Present-day discourses on ‘the death of jazz’ consider vocal instrumental genres as one of the directions for the future path of jazz.
Hence, a question arises as to whether such genres constitute a violation of the jazz canon, or whether this is a view maintained only by conservative adherents to the stereotypical conventions which still hold sway.
What might the collaborative possibilities between the jazz artist and poetry reader be, and what kind of inventive outcomes, employing past creative practices, could new fusions of improvised jazz and poetry bring? Foremost contemporary American jazz vocalists revive, for instance, blues, vaudeville, cabaret, and chanson.

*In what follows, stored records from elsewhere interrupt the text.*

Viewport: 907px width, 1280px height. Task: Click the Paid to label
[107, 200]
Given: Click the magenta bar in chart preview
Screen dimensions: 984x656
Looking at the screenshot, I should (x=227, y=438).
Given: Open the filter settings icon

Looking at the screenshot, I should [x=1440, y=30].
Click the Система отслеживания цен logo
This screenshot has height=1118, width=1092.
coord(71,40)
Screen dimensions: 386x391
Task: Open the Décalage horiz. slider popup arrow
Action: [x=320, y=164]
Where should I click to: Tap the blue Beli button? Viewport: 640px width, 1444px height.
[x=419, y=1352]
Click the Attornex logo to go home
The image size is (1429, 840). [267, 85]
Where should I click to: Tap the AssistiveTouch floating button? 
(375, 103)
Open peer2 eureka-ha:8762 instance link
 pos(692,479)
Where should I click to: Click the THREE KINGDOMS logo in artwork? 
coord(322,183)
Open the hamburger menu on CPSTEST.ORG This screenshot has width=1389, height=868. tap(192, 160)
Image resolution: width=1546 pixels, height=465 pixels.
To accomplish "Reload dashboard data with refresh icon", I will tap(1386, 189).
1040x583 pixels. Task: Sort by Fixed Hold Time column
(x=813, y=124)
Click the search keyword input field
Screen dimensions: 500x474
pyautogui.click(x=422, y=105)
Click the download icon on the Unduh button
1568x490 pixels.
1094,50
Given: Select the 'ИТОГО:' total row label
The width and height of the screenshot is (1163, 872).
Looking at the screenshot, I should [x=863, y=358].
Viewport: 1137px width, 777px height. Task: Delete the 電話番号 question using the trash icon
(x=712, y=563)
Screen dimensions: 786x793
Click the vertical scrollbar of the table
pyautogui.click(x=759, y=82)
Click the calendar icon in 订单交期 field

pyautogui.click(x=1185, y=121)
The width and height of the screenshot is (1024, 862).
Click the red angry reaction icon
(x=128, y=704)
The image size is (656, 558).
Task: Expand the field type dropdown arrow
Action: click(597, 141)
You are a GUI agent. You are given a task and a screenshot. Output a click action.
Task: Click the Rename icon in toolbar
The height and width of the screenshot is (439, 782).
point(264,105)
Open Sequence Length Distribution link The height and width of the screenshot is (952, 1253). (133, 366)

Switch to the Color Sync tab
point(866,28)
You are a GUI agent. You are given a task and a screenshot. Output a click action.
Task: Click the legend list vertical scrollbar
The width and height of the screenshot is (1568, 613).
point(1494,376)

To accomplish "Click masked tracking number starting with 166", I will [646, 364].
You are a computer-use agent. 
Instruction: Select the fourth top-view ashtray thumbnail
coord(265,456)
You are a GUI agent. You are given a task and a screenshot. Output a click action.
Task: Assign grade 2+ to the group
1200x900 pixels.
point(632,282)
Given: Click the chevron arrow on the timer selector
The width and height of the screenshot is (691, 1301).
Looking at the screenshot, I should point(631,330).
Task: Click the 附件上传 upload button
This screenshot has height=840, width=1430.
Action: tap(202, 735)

Particularly noteworthy are the free improvisations by the Russian artists Vladimir Tarasov and Alexey Kruglov (on their 2015 Sound Spaces album), as are the 2017 jazz rendition of Julian Tuwim’s poems by the Czech trumpeter Štepánka Balcarová and the Polish vocalist Malgorzata Hutek, and the 2021 project of the Slovak musicians František Báleš and Matúš Uhliarik based on the Sonnets by the revered Slovak poet Pavol Országh Hviezdoslav.
To what extent do their creative thinking and identity transform when jazz performers are drawn into the lyrics’ meaning? Whilst the epistemological possibilities concerning jazz structural foundations (e.
g.
, melody, harmony, and rhythm) have already been exhausted, boundaries in the understanding of improvisation and sound are expanding, thus offering new formal and contextual inspirations.